In 1919 Oklahoma had 97 book and job printing firms, with an average of 505 wage earners, and 410 newspaper and periodical printers, with an average of 1,415 employees. In 1929 there were 216 plants. By 1947 Oklahoma's 374 printing and publishing companies employed 5,057. In 1957 they employed 6,055 and had an annual payroll of $23.4 million. In 1977 the state had 635 printing and publishing firms that employed approximately nine thousand. Ten years later the printing and publishing industry employed 10,707 and had an annual payroll of more than $201 million. In 1977 and 1987 Oklahoma had an estimated population of 2.9 million and 3.2 million, respectively. In 1988 the largest employers in the newspaper printing and publishing industry were the Oklahoma Publishing Company (Oklahoma City) and the Newspaper Printing Corporation (Tulsa), employing between 501 and 1,000. The Journal Record Publishing Company (Oklahoma City), the Tulsa Tribune Company, the Lawton Publishing Company, and the Enid Publishing Company employed between 101 and 250 individuals. The largest commercial printing firms, employing between 101 and 250, were Oberlin Color Press, Oklahoma Graphics, PennWell Printing Company (Tulsa), and Response Media, Incorporated. The three largest companies producing manifold business forms were Central States Business Forms, Moore Business Forms and Systems Division, and Ross-Martin Company. At that time Oral Roberts Evangelistic Association, Incorporated, was Oklahoma's largest periodical and book publishing firm, with an employment range from 501 to 1,000.

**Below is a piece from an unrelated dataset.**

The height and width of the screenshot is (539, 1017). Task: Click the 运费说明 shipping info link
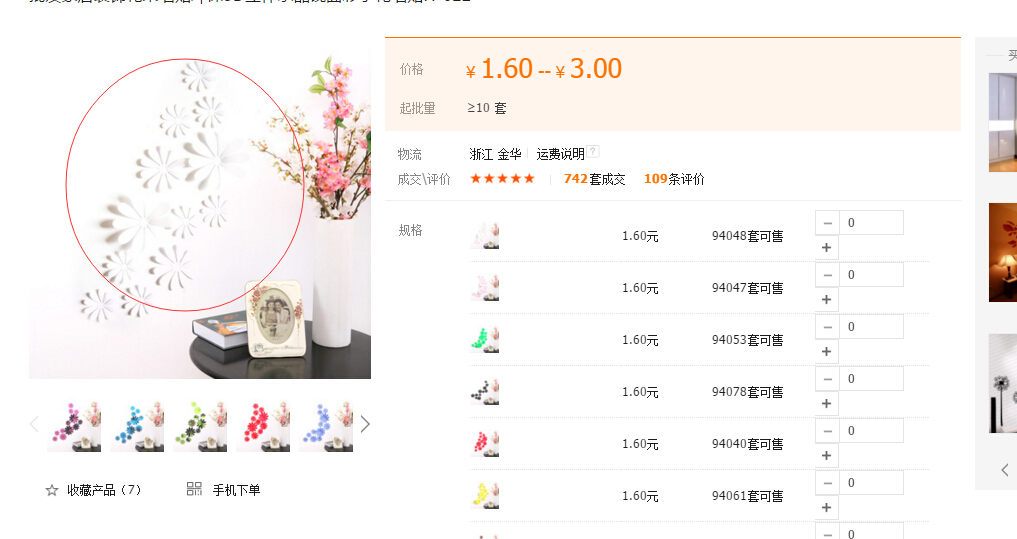coord(560,154)
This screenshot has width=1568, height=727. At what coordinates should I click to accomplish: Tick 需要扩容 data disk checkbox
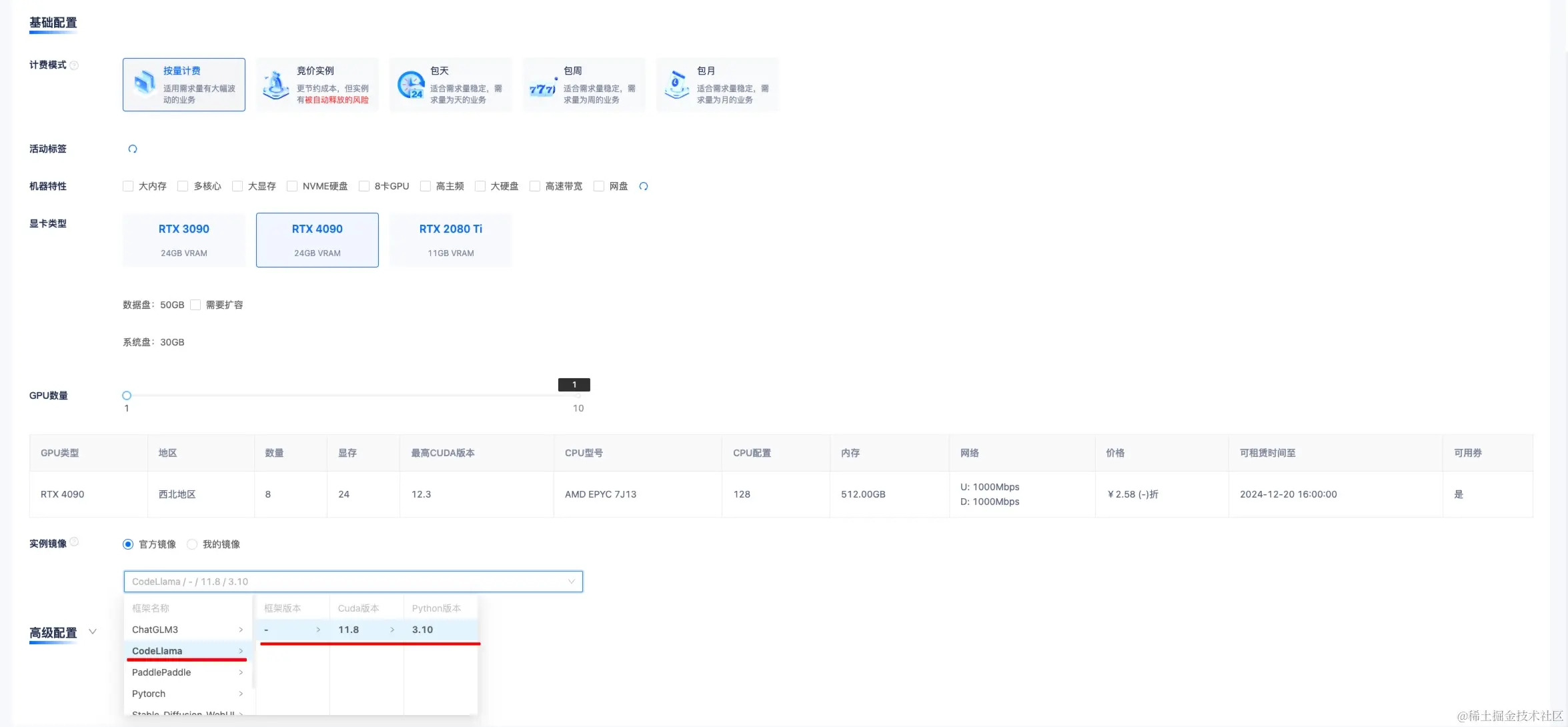195,305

The Oklahoma Publishing Company Photography Collection features over 70,000 photographs spanning a period of over 100 years. The company is the parent company of the Oklahoman newspaper (formerly the Daily Oklahoman) as well as the Oklahoma Times and the Oklahoma Farmer-Stockman. The collection features a wide variety of photographs taken for stories in the newspapers.